Today I found myself wondering whether Green and Blacks chocolate is gluten free. It’s a brand I sort of forget about for a while then remember when I see it in a store or a friend offers me a chunk. This time I decided to do some research so that I know whether or not I can eat it next time the opportunity arises. I was always a big fan of their butterscotch chocolate bar in pre celiac days. And their ice cream, especially the one with caramel and hazelnuts! But is it safe for me to eat now? Is Green and Blacks Chocolate Gluten Free?
If you’re in the UK or Ireland you can look at their nutrition page for a list of which products contain gluten and other allergens. It appears that most of them do not contain gluten. According to this list it’s only their biscuits which contain gluten, none of their bars or ice creams. Fantastic! The packaging of some of their products states ‘ May contain traces of cereals’ which sounds as though there may be possible cross contamination issues. I emailed Green & Blacks UK. This is the response I got.
All Green & Black’s chocolate is made on a site which uses cereals (rice, oat, wheat, barley and rye flours) and we therefore cannot guarantee that our products are free from gluten traces as there is a small risk of cross contamination.

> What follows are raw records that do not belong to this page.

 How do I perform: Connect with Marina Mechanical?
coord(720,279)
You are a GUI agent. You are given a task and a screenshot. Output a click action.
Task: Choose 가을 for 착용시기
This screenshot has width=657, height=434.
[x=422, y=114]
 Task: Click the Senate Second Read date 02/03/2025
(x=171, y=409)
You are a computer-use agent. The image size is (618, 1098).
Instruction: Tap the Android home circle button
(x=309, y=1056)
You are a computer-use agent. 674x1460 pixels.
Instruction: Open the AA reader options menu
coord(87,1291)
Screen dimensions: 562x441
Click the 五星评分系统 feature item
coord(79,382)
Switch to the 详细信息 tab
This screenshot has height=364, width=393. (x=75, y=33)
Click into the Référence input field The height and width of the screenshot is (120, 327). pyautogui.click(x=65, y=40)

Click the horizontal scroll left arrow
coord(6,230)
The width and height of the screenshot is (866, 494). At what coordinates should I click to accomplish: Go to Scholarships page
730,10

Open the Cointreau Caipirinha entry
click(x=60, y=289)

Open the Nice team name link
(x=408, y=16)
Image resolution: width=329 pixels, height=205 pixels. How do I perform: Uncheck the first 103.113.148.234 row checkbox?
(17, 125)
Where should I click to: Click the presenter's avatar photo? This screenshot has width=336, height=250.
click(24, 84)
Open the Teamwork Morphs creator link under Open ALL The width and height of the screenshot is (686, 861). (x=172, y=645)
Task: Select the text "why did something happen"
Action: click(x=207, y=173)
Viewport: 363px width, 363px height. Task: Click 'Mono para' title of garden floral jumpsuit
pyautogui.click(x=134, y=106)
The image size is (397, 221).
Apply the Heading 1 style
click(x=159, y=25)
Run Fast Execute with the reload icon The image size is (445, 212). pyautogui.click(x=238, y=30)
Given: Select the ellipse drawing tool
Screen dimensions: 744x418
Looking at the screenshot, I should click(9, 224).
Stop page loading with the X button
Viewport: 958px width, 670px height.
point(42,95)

‘Manufactured in a factory that handles cereal ingredients’ is the statement that you will find printed on the majority of our bars. However, we have recently moved to an alternative allergen labelling and will be using ‘Contains’ statements for products where allergens are included within the recipe for that product and ‘May Contain’ when that allergen is present in the factory environment and therefore there is a risk of cross contact. Therefore, to represent the risks of possible cross contamination of gluten within a non gluten-containing product, the following statement will now be used on newer versions of the wrapper, which you may have spotted already on the shelves:
‘May Contain traces of cereal.’
I would like to take this opportunity to outline for you the procedures we have in place to minimise the risks of gluten cross contamination in the factory. We take into account the scheduling of wheat containing products and we clean the lines by flushing chocolate through until there is no trace of the previous lines chocolate in the new batch. We are confident that this procedure significantly reduces traces from previous production, although as I’m sure you can appreciate, the only certain guarantee of absence would be on a gluten-free site.
For those of you in Canada, the nutrition page suggests that all of the products they sell in Canada do not contain gluten.
As usual the US version of their site makes it much more confusing for consumers to figure out whether or not their products are safe for them to eat. From reading the label the ingredients appear to be the same as those in the UK and nothing throws up a red flag. Again, whilst they probably don’t contain gluten ingredients they may be affected by cross contamination and I would recommend calling them just to be on the safe side.